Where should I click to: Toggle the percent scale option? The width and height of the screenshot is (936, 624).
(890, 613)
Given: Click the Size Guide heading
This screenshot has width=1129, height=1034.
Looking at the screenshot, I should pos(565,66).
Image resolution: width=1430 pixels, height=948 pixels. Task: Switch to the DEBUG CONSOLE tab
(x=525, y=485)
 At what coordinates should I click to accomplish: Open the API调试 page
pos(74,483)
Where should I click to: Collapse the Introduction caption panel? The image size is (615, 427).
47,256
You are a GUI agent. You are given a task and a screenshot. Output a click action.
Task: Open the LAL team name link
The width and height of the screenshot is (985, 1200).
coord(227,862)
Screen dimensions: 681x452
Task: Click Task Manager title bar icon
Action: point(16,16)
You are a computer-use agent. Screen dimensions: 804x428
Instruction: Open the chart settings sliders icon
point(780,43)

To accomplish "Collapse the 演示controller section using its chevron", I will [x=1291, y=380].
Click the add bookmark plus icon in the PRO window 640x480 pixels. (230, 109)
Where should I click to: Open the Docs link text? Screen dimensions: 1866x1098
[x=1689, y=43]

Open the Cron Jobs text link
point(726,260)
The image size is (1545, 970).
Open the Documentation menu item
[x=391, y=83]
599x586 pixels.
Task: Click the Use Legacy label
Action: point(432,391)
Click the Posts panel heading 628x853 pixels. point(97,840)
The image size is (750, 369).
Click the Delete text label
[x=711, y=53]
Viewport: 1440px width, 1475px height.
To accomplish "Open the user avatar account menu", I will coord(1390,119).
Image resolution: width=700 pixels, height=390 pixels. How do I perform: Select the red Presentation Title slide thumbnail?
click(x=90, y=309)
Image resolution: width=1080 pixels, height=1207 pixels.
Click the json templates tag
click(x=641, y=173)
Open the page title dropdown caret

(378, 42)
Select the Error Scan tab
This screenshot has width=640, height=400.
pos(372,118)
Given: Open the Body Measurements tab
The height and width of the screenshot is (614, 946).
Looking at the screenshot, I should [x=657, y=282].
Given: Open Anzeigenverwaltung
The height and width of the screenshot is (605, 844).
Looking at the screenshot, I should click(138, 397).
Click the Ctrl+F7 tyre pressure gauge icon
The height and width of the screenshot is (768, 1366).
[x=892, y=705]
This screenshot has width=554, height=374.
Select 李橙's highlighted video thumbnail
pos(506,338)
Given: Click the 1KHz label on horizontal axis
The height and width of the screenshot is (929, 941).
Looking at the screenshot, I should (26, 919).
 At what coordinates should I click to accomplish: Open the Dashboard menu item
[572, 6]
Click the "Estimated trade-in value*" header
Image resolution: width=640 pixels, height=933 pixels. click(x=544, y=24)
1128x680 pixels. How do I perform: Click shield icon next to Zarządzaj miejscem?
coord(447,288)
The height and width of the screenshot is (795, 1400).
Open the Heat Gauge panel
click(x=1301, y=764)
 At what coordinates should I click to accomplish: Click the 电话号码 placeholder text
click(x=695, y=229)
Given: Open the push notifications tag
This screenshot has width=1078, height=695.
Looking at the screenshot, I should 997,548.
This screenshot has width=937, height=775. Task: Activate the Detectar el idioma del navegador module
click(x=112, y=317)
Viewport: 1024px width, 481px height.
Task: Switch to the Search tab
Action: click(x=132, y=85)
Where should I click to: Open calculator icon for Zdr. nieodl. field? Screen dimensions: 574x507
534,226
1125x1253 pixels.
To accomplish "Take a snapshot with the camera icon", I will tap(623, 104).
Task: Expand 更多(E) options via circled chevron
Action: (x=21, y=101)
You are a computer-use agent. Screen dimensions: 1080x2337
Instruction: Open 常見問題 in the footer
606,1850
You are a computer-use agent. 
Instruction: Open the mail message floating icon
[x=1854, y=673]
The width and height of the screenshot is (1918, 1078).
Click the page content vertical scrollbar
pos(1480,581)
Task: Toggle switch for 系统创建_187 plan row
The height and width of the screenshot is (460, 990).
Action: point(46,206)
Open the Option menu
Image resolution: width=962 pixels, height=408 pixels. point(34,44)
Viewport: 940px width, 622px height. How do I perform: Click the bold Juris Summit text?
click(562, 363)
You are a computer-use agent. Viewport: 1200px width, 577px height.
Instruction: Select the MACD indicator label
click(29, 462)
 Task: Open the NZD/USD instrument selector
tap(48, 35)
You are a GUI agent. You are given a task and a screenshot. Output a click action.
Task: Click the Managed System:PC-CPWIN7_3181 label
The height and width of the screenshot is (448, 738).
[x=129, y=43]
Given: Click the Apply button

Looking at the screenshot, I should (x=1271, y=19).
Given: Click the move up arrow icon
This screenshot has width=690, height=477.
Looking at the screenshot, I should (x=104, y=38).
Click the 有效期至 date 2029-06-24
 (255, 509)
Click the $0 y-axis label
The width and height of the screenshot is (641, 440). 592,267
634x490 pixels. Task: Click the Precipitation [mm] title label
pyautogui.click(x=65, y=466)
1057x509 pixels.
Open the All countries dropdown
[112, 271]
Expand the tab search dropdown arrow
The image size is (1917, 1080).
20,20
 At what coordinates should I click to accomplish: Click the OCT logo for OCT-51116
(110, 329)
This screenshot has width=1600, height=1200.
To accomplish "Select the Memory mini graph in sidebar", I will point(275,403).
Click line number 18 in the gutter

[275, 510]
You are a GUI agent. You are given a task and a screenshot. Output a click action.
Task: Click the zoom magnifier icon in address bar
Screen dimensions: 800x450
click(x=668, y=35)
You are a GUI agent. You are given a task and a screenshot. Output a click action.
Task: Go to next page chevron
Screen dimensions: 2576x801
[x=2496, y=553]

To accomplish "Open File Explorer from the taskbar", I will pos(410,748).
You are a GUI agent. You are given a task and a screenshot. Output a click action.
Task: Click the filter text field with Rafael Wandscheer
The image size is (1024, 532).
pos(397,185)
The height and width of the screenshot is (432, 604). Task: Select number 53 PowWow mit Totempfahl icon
• • •
### [What to do]
Each of the entries must be written out again exactly.

### [Answer to the exercise]
Where should I click to: Toggle the percent scale option? The width and height of the screenshot is (936, 624).
(890, 613)
Given: Click the Size Guide heading
This screenshot has width=1129, height=1034.
Looking at the screenshot, I should pos(565,66).
Image resolution: width=1430 pixels, height=948 pixels. Task: Switch to the DEBUG CONSOLE tab
(x=525, y=485)
 At what coordinates should I click to accomplish: Open the API调试 page
pos(74,483)
Where should I click to: Collapse the Introduction caption panel? The image size is (615, 427).
47,256
You are a GUI agent. You are given a task and a screenshot. Output a click action.
Task: Open the LAL team name link
The width and height of the screenshot is (985, 1200).
coord(227,862)
Screen dimensions: 681x452
Task: Click Task Manager title bar icon
Action: point(16,16)
You are a computer-use agent. Screen dimensions: 804x428
Instruction: Open the chart settings sliders icon
point(780,43)

To accomplish "Collapse the 演示controller section using its chevron", I will [x=1291, y=380].
Click the add bookmark plus icon in the PRO window 640x480 pixels. (230, 109)
Where should I click to: Open the Docs link text? Screen dimensions: 1866x1098
[x=1689, y=43]

Open the Cron Jobs text link
point(726,260)
The image size is (1545, 970).
Open the Documentation menu item
[x=391, y=83]
599x586 pixels.
Task: Click the Use Legacy label
Action: point(432,391)
Click the Posts panel heading 628x853 pixels. point(97,840)
The image size is (750, 369).
Click the Delete text label
[x=711, y=53]
Viewport: 1440px width, 1475px height.
To accomplish "Open the user avatar account menu", I will coord(1390,119).
Image resolution: width=700 pixels, height=390 pixels. How do I perform: Select the red Presentation Title slide thumbnail?
click(x=90, y=309)
Image resolution: width=1080 pixels, height=1207 pixels.
Click the json templates tag
click(x=641, y=173)
Open the page title dropdown caret

(378, 42)
Select the Error Scan tab
This screenshot has width=640, height=400.
pos(372,118)
Given: Open the Body Measurements tab
The height and width of the screenshot is (614, 946).
Looking at the screenshot, I should [x=657, y=282].
Given: Open Anzeigenverwaltung
The height and width of the screenshot is (605, 844).
Looking at the screenshot, I should click(138, 397).
Click the Ctrl+F7 tyre pressure gauge icon
The height and width of the screenshot is (768, 1366).
[x=892, y=705]
This screenshot has width=554, height=374.
Select 李橙's highlighted video thumbnail
pos(506,338)
Given: Click the 1KHz label on horizontal axis
The height and width of the screenshot is (929, 941).
Looking at the screenshot, I should (26, 919).
 At what coordinates should I click to accomplish: Open the Dashboard menu item
[572, 6]
Click the "Estimated trade-in value*" header
Image resolution: width=640 pixels, height=933 pixels. click(x=544, y=24)
1128x680 pixels. How do I perform: Click shield icon next to Zarządzaj miejscem?
coord(447,288)
The height and width of the screenshot is (795, 1400).
Open the Heat Gauge panel
click(x=1301, y=764)
 At what coordinates should I click to accomplish: Click the 电话号码 placeholder text
click(x=695, y=229)
Given: Open the push notifications tag
This screenshot has width=1078, height=695.
Looking at the screenshot, I should 997,548.
This screenshot has width=937, height=775. Task: Activate the Detectar el idioma del navegador module
click(x=112, y=317)
Viewport: 1024px width, 481px height.
Task: Switch to the Search tab
Action: click(x=132, y=85)
Where should I click to: Open calculator icon for Zdr. nieodl. field? Screen dimensions: 574x507
534,226
1125x1253 pixels.
To accomplish "Take a snapshot with the camera icon", I will tap(623, 104).
Task: Expand 更多(E) options via circled chevron
Action: (x=21, y=101)
You are a computer-use agent. Screen dimensions: 1080x2337
Instruction: Open 常見問題 in the footer
606,1850
You are a computer-use agent. 
Instruction: Open the mail message floating icon
[x=1854, y=673]
The width and height of the screenshot is (1918, 1078).
Click the page content vertical scrollbar
pos(1480,581)
Task: Toggle switch for 系统创建_187 plan row
The height and width of the screenshot is (460, 990).
Action: point(46,206)
Open the Option menu
Image resolution: width=962 pixels, height=408 pixels. point(34,44)
Viewport: 940px width, 622px height. How do I perform: Click the bold Juris Summit text?
click(562, 363)
You are a computer-use agent. Viewport: 1200px width, 577px height.
Instruction: Select the MACD indicator label
click(29, 462)
 Task: Open the NZD/USD instrument selector
tap(48, 35)
You are a GUI agent. You are given a task and a screenshot. Output a click action.
Task: Click the Managed System:PC-CPWIN7_3181 label
The height and width of the screenshot is (448, 738).
[x=129, y=43]
Given: Click the Apply button

Looking at the screenshot, I should (x=1271, y=19).
Given: Click the move up arrow icon
This screenshot has width=690, height=477.
Looking at the screenshot, I should (x=104, y=38).
Click the 有效期至 date 2029-06-24
 (255, 509)
Click the $0 y-axis label
The width and height of the screenshot is (641, 440). 592,267
634x490 pixels. Task: Click the Precipitation [mm] title label
pyautogui.click(x=65, y=466)
1057x509 pixels.
Open the All countries dropdown
[112, 271]
Expand the tab search dropdown arrow
The image size is (1917, 1080).
20,20
 At what coordinates should I click to accomplish: Click the OCT logo for OCT-51116
(110, 329)
This screenshot has width=1600, height=1200.
To accomplish "Select the Memory mini graph in sidebar", I will point(275,403).
Click line number 18 in the gutter

[275, 510]
You are a GUI agent. You are given a task and a screenshot. Output a click action.
Task: Click the zoom magnifier icon in address bar
Screen dimensions: 800x450
click(x=668, y=35)
You are a GUI agent. You are given a task and a screenshot. Output a click action.
Task: Go to next page chevron
Screen dimensions: 2576x801
[x=2496, y=553]

To accomplish "Open File Explorer from the taskbar", I will pos(410,748).
You are a GUI agent. You are given a task and a screenshot. Output a click action.
Task: Click the filter text field with Rafael Wandscheer
The image size is (1024, 532).
pos(397,185)
The height and width of the screenshot is (432, 604). Task: Select number 53 PowWow mit Totempfahl icon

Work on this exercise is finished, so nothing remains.